The Jobs of Today May Not Exist Tomorrow – How do we Prepare Students?

Not long ago, I wrote a blog post entitled: Lifelong Learning is an Essential Skill, not a Buzzword. The more I read about future-readiness, 21st century skills, job market reports, and advances in technology (especially AI), the more I understand this to be true. Recently, PEW Research published a report on the Future of Jobs & Job Training.

This report reaffirmed the fact that in the near future, millions of jobs will be lost to automation and AI that can do these tasks not only just as well, but often better than their human counterparts. These are not just rudimentary, repeatable tasks, but sophisticated, white-collar jobs that have generally been considered “safe” from automation: dermatologists, journalists, claims adjusters, financial reporters, and more. With the rise of automated driving, millions of workers who rely on driving as their means of employment are looking at becoming obsolete (long-haul truck drivers, taxi drivers, delivery wo/men, and more).

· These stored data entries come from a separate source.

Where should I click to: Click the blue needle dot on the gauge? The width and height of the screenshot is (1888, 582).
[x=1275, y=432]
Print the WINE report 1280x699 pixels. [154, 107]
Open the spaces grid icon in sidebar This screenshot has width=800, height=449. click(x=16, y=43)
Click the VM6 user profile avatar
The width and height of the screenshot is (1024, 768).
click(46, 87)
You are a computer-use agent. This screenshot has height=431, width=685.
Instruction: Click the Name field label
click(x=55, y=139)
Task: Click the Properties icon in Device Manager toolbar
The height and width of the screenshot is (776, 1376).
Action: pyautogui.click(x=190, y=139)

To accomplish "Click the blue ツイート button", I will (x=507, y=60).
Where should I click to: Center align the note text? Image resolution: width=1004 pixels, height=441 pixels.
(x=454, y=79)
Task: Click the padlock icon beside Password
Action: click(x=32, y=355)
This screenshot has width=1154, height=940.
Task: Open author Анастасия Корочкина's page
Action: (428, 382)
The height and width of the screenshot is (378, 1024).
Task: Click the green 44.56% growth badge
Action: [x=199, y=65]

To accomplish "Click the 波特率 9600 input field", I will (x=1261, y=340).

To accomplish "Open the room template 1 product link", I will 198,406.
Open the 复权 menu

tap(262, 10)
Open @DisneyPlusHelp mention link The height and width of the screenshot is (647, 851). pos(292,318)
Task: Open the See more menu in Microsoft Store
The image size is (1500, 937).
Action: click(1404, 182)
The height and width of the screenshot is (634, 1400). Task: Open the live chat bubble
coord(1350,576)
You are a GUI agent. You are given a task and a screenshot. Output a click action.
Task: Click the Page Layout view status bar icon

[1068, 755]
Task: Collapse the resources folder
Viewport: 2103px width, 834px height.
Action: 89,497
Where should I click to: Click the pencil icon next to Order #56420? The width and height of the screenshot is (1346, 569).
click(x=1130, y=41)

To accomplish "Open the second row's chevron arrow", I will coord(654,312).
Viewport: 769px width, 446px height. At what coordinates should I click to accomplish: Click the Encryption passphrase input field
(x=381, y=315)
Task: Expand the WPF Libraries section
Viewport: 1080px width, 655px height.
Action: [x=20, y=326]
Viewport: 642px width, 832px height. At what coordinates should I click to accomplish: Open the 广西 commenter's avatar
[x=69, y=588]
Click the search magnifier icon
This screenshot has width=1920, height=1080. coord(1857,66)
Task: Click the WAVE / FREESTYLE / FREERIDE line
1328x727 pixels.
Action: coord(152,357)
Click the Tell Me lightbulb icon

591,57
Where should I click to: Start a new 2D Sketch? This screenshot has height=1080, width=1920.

Pushing aside the very real, and daunting, questions of what this means for our job market and even Capitalism, for educators and parents this means: how do we prepare students for the stark realities of an ever shifting job market? While new technologies may be depleting jobs, knowing how to leverage them will become an even more essential skill in the future.

“The education system will need to adapt to prepare individuals for the changing labor market. At the same time, recent IT advances offer new and potentially more widely accessible ways to access education.”

Looking at how and when people learn job skills and other training will also need to be examined. Will a traditional high school, college, and beyond model remain the default given the rapidly changing employment models?

“A central question about the future, then, is whether formal and informal learning structures will evolve to meet the changing needs of people who wish to fulfill the workplace expectations of the future.”

PEW delves deeply into this topic, asking experts about their vision of the future and determined 5 Major Themes:

Five major themes about the future of jobs training in the tech age

Considering the uncertainty of the future, what we do know is that we must prepare young people to be flexible and agile learners, critical thinkers, entrepreneurs and innovators, and to know that they must develop a passion and drive for lifelong learning.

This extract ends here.